Extract provided:
--- START ---
Soliqua 100/33 is used with diet and exercise to improve blood sugar control in adults with type 2 diabetes. It is not used for type 1 diabetes or diabetic ketoacidosis.
What is in a Soliqua 100/33 SoloStar pen?
Each Soliqua 100/33 pen contains insulin glargine 100 units/mL and lixisenatide 33 mcg/mL. The product is supplied as SoloStar prefilled pens, with 5 pens of 3 mL each.
Is Soliqua the same as insulin glargine alone?
No. Soliqua contains insulin glargine plus lixisenatide. Insulin glargine-only pens do not contain the GLP-1 receptor agonist component, so they are not the same medicine.
How should Soliqua Solostar Pens be stored?
Unused pens are generally refrigerated at 2°C to 8°C and should not be frozen. After first use, follow the label for room-temperature storage and discard the pen after 28 days.
--- END ---
Exercise tasks:
**a.** Can you copy the Soliqua 100/33 text from "Each Soliqua 100/33" to "of 3 mL each."?
**b.** Can you carry on the Soliqua 100/33 text, starting after its last sentence?
The listing after this text isn't needed for anything here.

Available data:
--- START ---
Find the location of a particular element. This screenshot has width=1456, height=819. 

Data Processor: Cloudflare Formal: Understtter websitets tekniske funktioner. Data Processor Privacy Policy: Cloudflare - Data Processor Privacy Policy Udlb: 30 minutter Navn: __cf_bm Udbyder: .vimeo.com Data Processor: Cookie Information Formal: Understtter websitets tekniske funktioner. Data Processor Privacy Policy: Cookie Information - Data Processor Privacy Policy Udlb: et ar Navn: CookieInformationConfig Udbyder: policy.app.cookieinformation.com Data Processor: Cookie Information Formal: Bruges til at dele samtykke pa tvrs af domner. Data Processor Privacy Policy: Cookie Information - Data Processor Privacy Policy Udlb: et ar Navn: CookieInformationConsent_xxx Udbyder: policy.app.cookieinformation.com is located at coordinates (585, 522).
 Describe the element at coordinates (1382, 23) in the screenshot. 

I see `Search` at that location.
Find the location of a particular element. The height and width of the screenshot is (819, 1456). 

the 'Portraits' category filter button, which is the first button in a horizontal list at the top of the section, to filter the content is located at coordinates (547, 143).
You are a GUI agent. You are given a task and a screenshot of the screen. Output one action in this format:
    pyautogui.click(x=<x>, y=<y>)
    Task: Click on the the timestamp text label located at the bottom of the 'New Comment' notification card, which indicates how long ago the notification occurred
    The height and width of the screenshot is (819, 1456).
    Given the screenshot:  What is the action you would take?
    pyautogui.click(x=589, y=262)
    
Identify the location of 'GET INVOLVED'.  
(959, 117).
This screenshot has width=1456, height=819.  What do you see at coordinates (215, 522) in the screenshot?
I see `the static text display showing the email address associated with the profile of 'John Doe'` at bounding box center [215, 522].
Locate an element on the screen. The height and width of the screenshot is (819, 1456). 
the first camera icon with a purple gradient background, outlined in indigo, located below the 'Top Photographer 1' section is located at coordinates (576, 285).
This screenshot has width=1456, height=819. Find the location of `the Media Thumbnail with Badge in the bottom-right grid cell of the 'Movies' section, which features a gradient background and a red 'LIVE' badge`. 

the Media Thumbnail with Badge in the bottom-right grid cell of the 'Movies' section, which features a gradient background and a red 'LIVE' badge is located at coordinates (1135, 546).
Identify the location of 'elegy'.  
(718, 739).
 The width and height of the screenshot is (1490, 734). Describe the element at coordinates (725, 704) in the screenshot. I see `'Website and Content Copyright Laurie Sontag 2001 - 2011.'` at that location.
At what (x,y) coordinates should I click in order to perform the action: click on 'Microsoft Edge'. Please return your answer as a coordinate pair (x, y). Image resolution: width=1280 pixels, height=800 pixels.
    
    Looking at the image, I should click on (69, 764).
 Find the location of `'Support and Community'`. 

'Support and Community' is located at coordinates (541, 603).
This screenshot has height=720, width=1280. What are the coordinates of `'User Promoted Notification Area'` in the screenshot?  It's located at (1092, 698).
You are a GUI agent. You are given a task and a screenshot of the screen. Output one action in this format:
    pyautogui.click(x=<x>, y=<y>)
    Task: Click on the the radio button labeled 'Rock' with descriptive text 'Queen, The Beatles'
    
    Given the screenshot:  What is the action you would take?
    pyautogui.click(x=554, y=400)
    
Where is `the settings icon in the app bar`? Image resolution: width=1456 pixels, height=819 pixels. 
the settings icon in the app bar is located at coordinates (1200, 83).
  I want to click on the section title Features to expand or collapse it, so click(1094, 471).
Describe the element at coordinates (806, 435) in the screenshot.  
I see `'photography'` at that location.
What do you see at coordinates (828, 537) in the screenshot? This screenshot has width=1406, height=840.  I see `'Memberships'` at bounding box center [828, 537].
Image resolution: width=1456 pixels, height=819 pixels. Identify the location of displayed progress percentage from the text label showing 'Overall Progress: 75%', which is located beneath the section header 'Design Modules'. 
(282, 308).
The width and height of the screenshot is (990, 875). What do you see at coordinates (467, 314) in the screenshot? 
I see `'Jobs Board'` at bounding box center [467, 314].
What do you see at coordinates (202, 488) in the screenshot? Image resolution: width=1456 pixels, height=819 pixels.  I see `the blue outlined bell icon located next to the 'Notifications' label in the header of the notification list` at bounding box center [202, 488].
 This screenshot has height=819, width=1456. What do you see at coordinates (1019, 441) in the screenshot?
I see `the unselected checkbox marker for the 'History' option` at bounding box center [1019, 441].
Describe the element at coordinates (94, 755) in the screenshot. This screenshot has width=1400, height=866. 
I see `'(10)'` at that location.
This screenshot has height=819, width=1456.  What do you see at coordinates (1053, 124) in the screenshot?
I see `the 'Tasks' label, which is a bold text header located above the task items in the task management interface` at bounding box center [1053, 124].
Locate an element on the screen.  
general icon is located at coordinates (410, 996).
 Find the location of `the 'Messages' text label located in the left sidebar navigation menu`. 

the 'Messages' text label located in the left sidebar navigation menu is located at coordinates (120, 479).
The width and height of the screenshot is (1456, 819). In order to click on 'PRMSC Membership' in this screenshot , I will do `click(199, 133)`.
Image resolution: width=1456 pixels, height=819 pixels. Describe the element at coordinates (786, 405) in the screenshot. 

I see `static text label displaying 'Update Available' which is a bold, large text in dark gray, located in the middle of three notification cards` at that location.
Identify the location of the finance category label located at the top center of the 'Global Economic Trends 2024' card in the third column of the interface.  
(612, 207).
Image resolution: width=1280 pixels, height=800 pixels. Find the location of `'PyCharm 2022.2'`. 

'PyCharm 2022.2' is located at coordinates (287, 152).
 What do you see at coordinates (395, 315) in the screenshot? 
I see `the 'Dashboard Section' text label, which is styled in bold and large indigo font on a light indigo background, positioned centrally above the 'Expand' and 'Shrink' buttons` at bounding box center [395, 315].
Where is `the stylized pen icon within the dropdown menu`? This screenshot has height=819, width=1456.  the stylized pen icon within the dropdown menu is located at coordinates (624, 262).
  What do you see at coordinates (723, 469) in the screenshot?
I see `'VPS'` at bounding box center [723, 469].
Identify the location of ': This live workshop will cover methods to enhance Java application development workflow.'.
--- END ---
Expected outputs:
**a.**
Each Soliqua 100/33 pen contains insulin glargine 100 units/mL and lixisenatide 33 mcg/mL. The product is supplied as SoloStar prefilled pens, with 5 pens of 3 mL each.

**b.**
What side effects can Soliqua cause?
Common side effects can include nausea, diarrhea, vomiting, headache, injection-site reactions, and low blood sugar. Severe abdominal pain, allergic reaction symptoms, or severe hypoglycemia need urgent medical attention.
Can Soliqua be used with other diabetes medicines?
Some combinations may increase low-blood-sugar or side effect risks. Tell your healthcare team about all diabetes medicines and do not combine Soliqua with another GLP-1 receptor agonist unless directed.